- Weight_elasticnet uses a statistic regularization method by integrating structure information and overlap of multiple pathways for analysis of high-dimensional gene expression data.
- It is required to install the following dependencies in order to be able to run the package: For the weighted elastic net method of the package named weight_elasticnet
python >= 3.5
numpy = 1.18.4
pandas = 0.23.4
joblib = 1.0.0
scipy >= 1.4.1
scikit-learn >= 0.23.2
You can also clone the repository and do a manual install.
git clone https://github.com/huanheaha/Weight_EN.git
python setup.py install
- Acquire all the data and code in Weight_EN to the local address.
- Open Python editor,then dictory to Weight_EN folder which contains example.py.
- Make sure the data and code are in one folder,or enter the exact data address when you run the code.
Running the example in example.py. Specific example including parameter description and parameter selection is provided in this file.
from weight_elasticnet.Weight_EN import LogisticRegElastic
logit = LogisticRegElastic()
coef_path = logit.fit(matrix, alpha, wj, precision = 0.0001,
lambda_grid =[lambd], pyspark=False)
"""matrix: inpute training matrix
alpha: α∈[0,1] which determines the relative weight of the l_1 and l_2 norm.
wj: feature weight
lambd: regularization parameter
"""
y_pre = logit.predict(X_test, pyspark=False)
"""y_pre: prediction probability of independent test set
"""
Prediction results will show in the terminal.
print(y_pre[:10])
[0.77605729 0.49160284 0.77872351 0.66705835 0.58397401 0.73701146
0.76280227 0.62244287 0.48524927 0.62714534]

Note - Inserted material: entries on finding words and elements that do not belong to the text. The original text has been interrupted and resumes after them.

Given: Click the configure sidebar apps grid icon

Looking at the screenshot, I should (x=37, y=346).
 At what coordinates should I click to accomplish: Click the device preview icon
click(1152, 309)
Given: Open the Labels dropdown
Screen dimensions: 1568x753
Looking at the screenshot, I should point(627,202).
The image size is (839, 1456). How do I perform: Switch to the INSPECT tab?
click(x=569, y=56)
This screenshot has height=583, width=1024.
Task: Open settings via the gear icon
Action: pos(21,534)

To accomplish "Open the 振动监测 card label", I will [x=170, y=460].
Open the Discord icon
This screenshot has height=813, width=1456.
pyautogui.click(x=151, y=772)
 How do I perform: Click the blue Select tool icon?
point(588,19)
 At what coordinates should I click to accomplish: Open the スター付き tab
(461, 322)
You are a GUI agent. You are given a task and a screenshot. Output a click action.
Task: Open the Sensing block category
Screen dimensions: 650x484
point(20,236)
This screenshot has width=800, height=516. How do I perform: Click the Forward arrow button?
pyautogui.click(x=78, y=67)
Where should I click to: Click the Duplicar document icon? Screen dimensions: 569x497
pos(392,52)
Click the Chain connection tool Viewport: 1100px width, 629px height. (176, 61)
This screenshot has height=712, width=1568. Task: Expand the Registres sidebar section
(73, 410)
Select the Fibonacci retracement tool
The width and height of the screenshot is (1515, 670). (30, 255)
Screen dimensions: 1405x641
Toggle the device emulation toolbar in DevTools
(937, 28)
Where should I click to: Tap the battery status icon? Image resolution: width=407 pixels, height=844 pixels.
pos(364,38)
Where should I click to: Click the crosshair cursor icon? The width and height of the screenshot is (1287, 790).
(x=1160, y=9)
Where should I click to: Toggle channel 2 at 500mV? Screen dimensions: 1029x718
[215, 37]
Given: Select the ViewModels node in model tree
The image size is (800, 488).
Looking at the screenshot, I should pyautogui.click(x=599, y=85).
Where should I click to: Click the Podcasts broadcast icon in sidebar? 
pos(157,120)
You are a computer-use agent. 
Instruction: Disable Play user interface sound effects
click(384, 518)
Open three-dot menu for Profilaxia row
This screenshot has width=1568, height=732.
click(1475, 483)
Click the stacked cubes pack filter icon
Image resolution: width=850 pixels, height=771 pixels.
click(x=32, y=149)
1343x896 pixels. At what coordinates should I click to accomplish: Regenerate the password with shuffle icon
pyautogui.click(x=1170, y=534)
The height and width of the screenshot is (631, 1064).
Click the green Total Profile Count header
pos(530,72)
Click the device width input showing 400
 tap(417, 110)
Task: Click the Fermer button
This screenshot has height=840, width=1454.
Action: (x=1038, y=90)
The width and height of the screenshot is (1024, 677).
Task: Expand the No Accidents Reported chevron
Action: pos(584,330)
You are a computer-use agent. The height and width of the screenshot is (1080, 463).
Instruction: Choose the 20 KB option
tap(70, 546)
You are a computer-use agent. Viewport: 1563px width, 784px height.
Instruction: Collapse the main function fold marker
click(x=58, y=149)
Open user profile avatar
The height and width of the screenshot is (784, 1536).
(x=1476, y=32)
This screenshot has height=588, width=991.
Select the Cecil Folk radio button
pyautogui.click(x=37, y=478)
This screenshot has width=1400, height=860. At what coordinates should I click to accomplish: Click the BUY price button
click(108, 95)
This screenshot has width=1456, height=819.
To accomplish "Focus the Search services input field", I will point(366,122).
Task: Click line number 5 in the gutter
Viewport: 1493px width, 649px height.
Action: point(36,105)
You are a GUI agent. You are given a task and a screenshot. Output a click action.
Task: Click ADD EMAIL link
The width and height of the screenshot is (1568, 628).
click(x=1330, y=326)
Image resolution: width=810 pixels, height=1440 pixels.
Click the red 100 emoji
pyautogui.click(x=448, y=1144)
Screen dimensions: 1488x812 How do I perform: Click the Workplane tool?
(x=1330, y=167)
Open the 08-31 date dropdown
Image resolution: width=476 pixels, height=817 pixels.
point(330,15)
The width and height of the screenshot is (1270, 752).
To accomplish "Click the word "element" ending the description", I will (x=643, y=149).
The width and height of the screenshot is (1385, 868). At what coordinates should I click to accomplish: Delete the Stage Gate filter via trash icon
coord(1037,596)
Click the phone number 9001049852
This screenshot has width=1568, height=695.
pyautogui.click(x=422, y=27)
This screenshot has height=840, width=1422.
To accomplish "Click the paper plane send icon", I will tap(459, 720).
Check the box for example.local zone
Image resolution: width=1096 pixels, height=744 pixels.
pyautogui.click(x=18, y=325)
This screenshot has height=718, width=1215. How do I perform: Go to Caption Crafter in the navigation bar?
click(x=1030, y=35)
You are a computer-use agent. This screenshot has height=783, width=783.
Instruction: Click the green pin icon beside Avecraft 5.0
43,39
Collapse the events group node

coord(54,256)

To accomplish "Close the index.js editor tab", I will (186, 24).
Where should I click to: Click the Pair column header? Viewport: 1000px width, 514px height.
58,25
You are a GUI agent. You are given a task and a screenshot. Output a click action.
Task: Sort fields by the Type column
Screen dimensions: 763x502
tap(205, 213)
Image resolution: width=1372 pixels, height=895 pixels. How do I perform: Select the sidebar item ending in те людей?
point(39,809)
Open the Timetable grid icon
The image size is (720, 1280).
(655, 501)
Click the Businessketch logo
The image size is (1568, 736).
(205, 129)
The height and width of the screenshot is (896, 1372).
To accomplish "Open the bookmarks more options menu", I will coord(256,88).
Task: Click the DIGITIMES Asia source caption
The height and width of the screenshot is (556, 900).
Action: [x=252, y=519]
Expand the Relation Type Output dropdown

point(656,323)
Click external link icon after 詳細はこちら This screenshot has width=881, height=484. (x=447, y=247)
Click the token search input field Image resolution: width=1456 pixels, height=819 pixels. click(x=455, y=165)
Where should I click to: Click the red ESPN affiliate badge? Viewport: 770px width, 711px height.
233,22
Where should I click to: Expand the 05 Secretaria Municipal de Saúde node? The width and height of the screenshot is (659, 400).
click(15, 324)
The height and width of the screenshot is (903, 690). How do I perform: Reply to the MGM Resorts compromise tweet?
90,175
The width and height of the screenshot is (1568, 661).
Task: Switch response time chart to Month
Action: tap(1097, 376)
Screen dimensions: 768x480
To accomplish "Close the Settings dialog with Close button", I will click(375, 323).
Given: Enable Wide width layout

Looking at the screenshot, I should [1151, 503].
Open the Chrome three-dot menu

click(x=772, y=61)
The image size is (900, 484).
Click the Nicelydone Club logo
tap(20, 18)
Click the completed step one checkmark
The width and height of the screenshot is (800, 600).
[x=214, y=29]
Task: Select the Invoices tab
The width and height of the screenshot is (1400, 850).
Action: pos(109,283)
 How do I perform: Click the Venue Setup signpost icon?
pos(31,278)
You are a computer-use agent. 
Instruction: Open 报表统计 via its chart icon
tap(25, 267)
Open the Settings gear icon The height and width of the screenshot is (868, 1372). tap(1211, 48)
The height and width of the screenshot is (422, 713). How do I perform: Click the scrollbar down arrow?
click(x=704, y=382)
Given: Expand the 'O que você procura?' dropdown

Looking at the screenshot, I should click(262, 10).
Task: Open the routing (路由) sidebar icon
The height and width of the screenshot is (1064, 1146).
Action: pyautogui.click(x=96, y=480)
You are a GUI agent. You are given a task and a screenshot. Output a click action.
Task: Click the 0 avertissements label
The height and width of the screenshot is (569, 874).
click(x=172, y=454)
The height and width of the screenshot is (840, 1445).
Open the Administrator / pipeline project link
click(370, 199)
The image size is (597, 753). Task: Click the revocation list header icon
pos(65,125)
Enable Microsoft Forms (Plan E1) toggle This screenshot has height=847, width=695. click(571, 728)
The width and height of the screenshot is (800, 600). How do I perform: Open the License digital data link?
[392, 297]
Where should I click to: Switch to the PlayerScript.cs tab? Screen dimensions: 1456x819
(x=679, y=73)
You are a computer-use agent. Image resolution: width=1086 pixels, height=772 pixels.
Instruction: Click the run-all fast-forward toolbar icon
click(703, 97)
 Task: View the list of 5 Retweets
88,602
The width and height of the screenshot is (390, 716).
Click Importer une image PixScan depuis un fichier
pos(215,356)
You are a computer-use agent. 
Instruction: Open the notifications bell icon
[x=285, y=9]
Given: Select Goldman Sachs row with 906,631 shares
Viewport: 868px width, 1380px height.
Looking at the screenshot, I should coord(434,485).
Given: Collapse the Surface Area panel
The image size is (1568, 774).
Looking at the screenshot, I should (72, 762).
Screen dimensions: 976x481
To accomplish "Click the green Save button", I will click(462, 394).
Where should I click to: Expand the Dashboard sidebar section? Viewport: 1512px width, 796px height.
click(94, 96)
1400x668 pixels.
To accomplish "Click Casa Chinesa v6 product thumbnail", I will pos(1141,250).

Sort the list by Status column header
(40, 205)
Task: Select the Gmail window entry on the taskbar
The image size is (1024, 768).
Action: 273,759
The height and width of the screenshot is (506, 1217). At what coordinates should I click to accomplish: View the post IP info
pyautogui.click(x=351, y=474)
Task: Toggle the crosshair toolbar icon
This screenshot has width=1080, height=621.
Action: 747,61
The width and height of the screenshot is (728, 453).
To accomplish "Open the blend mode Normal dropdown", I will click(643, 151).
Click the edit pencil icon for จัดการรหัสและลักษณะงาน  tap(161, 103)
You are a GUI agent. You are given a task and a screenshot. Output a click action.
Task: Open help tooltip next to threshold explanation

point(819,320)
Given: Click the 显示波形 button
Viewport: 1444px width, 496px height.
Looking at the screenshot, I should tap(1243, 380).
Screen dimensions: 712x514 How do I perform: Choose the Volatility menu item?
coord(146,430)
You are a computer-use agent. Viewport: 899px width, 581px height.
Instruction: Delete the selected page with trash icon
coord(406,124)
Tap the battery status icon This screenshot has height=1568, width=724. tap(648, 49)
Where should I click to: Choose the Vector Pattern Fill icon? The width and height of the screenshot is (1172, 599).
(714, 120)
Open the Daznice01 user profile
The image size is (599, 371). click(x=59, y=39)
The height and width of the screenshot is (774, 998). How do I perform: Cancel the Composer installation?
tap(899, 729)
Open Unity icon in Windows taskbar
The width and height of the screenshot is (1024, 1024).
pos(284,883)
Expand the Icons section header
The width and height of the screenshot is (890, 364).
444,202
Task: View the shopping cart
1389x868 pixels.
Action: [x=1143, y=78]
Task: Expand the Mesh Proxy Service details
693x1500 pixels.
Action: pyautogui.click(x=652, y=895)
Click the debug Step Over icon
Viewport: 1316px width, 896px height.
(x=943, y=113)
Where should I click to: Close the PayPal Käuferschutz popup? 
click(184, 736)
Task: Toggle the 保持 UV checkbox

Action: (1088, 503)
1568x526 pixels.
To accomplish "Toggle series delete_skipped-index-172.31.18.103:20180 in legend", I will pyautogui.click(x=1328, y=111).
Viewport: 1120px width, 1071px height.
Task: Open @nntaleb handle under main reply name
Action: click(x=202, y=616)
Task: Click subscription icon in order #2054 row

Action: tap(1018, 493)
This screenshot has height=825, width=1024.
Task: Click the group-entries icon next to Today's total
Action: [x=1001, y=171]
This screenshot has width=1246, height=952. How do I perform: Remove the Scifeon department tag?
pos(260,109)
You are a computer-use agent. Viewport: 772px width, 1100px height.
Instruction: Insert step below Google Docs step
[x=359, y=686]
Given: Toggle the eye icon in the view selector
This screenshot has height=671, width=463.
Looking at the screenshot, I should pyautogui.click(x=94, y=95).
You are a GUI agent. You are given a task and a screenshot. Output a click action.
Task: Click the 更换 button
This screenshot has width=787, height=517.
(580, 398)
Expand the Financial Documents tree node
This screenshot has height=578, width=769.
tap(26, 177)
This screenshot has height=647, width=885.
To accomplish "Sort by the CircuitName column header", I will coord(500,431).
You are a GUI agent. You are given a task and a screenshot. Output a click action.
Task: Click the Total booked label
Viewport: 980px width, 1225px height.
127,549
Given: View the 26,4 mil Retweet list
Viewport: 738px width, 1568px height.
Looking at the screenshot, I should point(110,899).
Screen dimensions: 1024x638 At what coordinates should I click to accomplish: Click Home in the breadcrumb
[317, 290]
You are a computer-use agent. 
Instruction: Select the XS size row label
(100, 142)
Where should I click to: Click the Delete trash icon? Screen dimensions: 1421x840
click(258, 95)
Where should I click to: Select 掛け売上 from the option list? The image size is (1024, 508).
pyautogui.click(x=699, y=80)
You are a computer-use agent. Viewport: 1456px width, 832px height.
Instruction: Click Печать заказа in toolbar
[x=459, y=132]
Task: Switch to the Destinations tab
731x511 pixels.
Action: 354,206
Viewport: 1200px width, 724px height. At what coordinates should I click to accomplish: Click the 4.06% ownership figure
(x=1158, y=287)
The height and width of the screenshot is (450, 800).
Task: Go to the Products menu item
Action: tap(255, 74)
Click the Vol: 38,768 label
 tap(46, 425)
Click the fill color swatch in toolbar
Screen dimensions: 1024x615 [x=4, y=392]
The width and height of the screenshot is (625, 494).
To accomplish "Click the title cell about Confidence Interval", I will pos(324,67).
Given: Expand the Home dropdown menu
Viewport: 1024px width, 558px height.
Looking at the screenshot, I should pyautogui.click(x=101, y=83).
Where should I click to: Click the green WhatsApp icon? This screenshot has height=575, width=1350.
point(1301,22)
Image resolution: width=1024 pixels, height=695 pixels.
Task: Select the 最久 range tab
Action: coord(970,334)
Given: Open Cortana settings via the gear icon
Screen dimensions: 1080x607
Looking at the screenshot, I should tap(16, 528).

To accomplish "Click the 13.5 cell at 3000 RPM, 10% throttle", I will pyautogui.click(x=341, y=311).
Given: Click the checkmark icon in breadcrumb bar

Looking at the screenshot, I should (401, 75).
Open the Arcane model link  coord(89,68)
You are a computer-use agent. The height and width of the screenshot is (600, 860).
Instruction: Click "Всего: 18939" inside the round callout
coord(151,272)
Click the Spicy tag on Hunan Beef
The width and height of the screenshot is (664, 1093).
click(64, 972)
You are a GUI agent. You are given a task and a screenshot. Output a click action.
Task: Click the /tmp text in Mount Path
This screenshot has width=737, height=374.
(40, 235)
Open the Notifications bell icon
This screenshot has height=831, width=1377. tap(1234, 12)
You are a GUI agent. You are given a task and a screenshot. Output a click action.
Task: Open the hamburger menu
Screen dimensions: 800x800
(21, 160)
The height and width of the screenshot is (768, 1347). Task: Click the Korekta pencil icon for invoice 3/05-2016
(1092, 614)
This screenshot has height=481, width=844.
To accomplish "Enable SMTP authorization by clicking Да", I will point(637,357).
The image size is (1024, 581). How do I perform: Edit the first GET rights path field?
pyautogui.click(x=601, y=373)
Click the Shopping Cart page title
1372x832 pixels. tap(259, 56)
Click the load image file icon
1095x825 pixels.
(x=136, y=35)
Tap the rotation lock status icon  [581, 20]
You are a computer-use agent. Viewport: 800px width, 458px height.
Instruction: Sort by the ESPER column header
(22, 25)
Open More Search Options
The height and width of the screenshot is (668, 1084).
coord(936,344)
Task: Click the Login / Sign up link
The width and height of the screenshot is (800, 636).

The parameters alpha and lambd can be adjusted according to user requirements.
- The input data set should be standardized.
- The csv files of LIHC_kegg_path.csv, THCA_kegg_path.csv and Lung_kegg_path.csv represent the final mRNA gene expression data of three cancer genes trained in the model. The csv file of gene_weight.csv is gene weight data, i.e. [degree,rank,1/rank].
- For example, the optimal parameters are trained in THCA_best.model.You can run predict.py to obtain the prediction results of the real data.